■ Problem requirements
Rewrite the listing from the line with "Given: Click the HHI line marker for 2021" up to and including the line with "Looking at the screenshot, I should coord(452,160).", keeping the requests and raising every coordinate in the answers by 50. Leave the pictures out of your answer.

■ Supplied material

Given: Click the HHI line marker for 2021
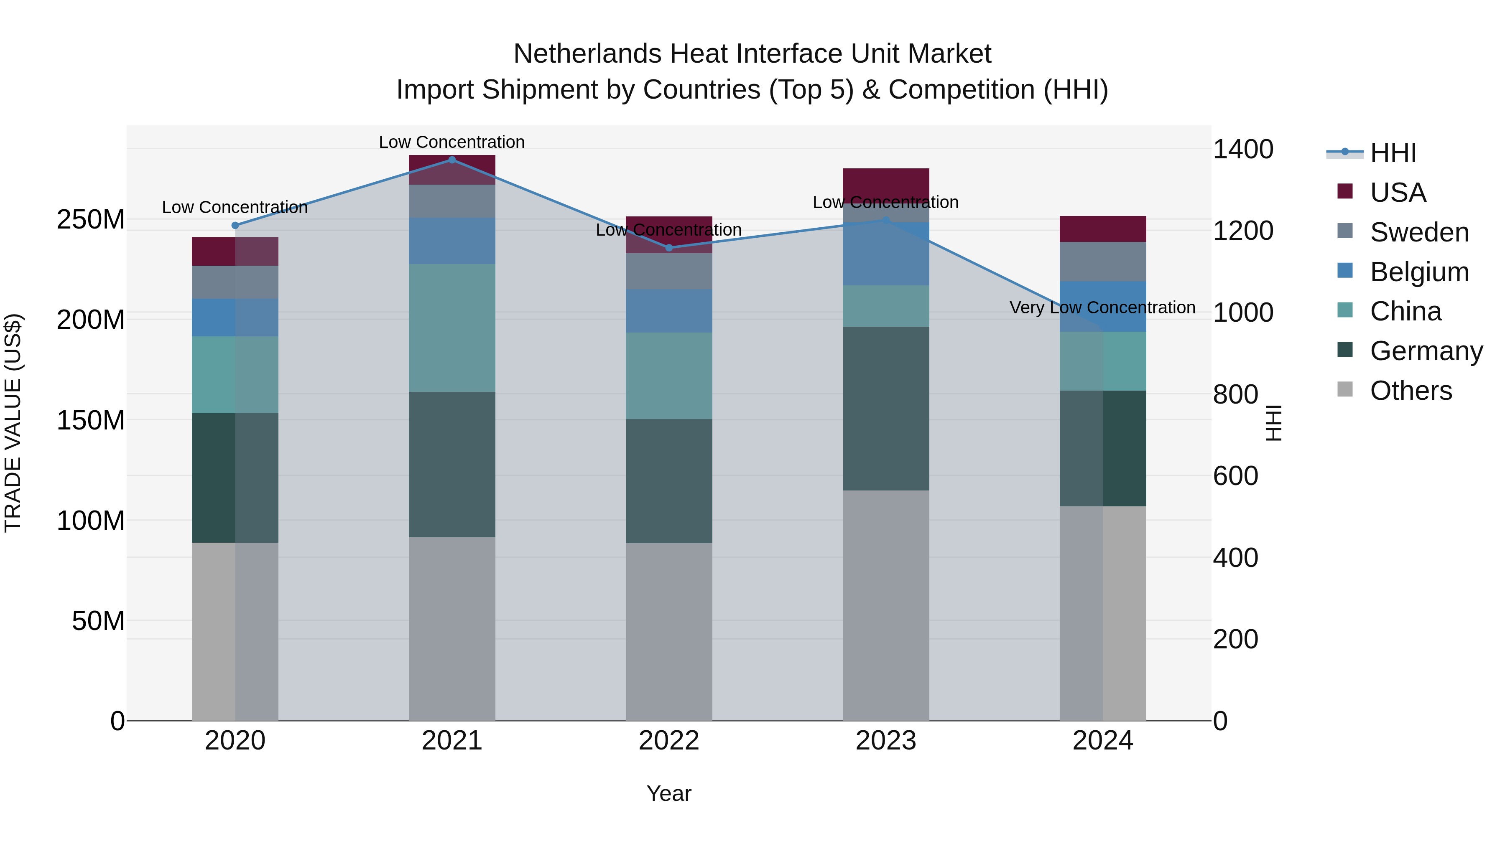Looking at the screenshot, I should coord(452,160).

...

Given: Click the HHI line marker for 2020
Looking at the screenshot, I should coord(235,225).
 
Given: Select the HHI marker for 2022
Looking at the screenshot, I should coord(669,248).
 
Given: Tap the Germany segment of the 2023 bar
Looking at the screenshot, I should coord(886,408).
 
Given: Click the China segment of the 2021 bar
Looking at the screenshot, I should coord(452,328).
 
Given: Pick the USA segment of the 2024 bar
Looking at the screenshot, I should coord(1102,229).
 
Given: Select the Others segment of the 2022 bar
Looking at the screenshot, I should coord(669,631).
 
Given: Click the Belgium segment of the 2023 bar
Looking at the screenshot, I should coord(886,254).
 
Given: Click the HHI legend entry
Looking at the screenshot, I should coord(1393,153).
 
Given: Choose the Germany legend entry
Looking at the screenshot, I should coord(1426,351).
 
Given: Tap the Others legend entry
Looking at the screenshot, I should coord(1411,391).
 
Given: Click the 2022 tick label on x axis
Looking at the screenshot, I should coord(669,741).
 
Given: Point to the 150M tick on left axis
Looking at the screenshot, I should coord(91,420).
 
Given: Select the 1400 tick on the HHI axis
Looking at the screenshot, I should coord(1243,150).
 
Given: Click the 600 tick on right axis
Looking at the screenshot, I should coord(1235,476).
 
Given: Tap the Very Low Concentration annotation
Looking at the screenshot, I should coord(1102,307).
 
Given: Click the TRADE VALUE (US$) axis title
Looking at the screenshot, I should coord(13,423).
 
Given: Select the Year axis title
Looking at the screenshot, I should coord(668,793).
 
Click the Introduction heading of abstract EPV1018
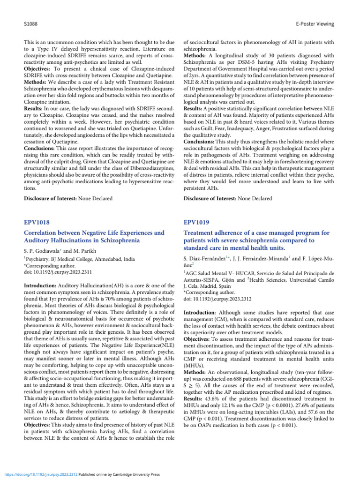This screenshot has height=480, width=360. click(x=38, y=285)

■ Exercise result
Given: Click the HHI line marker for 2021
Looking at the screenshot, I should coord(502,210).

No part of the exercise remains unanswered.